_STATED GOAL_
Locate every line in the records below that contains the word "arrow" and copy each of those lines. Case counts.

_DATA TO USE_
◆ ◆ ◆ ◆ ◆ ◆ ◆
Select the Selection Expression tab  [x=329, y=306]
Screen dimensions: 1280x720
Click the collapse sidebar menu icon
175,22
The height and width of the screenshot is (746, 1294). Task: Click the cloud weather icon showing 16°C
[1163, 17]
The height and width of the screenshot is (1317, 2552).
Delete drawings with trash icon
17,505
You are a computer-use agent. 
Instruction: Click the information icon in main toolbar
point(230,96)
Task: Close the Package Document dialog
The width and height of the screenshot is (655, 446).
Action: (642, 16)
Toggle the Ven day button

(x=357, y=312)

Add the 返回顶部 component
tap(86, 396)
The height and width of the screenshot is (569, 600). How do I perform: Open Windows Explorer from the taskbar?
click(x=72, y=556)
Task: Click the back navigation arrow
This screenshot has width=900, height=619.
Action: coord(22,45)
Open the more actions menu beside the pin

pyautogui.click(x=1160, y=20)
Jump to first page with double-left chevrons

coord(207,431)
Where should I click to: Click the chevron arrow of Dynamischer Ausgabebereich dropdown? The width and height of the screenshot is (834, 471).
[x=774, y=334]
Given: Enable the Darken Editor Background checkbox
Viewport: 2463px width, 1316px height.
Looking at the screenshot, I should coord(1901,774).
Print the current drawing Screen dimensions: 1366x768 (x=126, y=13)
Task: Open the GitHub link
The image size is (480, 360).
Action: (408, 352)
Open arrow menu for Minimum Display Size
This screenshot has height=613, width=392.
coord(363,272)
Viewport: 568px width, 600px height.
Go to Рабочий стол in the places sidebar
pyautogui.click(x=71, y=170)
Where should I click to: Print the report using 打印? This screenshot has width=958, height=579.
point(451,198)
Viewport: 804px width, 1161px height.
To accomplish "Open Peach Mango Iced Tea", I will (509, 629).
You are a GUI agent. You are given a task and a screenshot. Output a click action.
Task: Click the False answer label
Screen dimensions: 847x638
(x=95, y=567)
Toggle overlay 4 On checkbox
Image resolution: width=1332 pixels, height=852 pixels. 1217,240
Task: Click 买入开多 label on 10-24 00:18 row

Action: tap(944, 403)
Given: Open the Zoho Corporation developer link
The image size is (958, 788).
◆ ◆ ◆ ◆ ◆ ◆ ◆
_THE ANSWER_
Task: Click the back navigation arrow
Where should I click to: Click the chevron arrow of Dynamischer Ausgabebereich dropdown? The width and height of the screenshot is (834, 471).
Open arrow menu for Minimum Display Size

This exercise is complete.